Comunque sia, il mercato è nato e cresce, molte startup - tutte italiane per ora - stanno investendo con successo per allagare il portafoglio dell’offerta. E la politica - se non decide di far chiarezza in tempi brevi - rischia di trovarsi di fronte al fatto compiuto. «Di sicuro a questo punto non possono più ignorarci - dice Luca Marola, fondatore di Easyjoint e uno dei  pionieri della liberalizzazione della cannabis - In questi giorni sono in corso le audizioni in commissione agricoltura e affari sociali e sono convinto che si arriverà a una risoluzione che finalmente ci metterà in condizione di lavorare con regole certe».

ATTENZIONE DAI BIG ESTERICe n’e bisogno anche perché le mille realtà spuntate nello Stivale - oltre ad aver diritto a un quadro normativo chiaro - iniziando ad attirare l’interesse dei big stranieri. La canadese Lgc Capital sta chiudendo una due diligence per acquisire per 4,7 milioni il 49% di Easyioint. «E quando abbiamo deciso di aprire il nostro capitale si sono presentanti ben sette potenziali acquirenti - racconta Marola - Canadesi, americani ma anche una azienda israeliana e due dal sud est asiatico».
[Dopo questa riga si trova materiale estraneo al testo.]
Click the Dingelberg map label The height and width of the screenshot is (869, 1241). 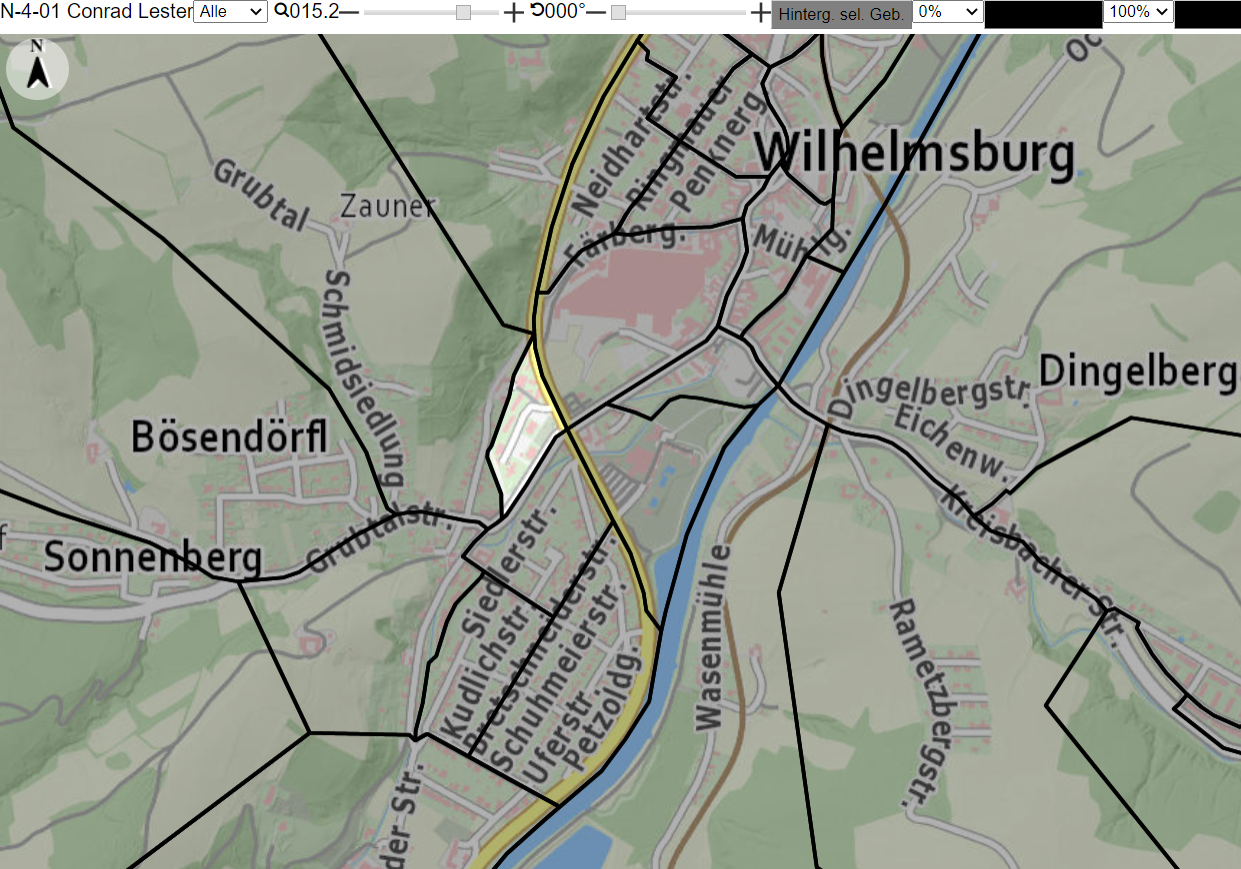coord(1139,372)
«Cosa succederà ora? Che una volta scremato e inquadrato in norme precise, il mercato della canapa in Italia esploderà - dice Ricci - In fondo negli anni '40 eravamo il secondo produttore mondiale dopo la Russia. Si deve solo decidere con chiarezza chi e come deve vendere. Un’idea sarebbe quello di affidare ai Monopoli dello Stato la regia e io non escludo che in futuro anche Big Tobacco entri in forze nel settore».
Il via libera alla cannabis light - è il mantra di chi ha iniziato a lavorarci - e uno strumento per far cassa e ridurre l’ossigeno al narco-traffico illegale. «Noi serviamo tutte le generazioni - conclude Ricci dalla nonna che prende la farina alla canapa per il pane, fino alla mamma che vuole un cosmetico e la figlia che punta alle infiorescenze. E chi compra da noi paga il 22% di tasse e ha un prodotto controllato e non magari modificato con chimica illegale». E con un’Italia con le casse vuote l’appeal di far cassa anche affidandosi alla cannabis tenta anche un pezzo di politica a Roma.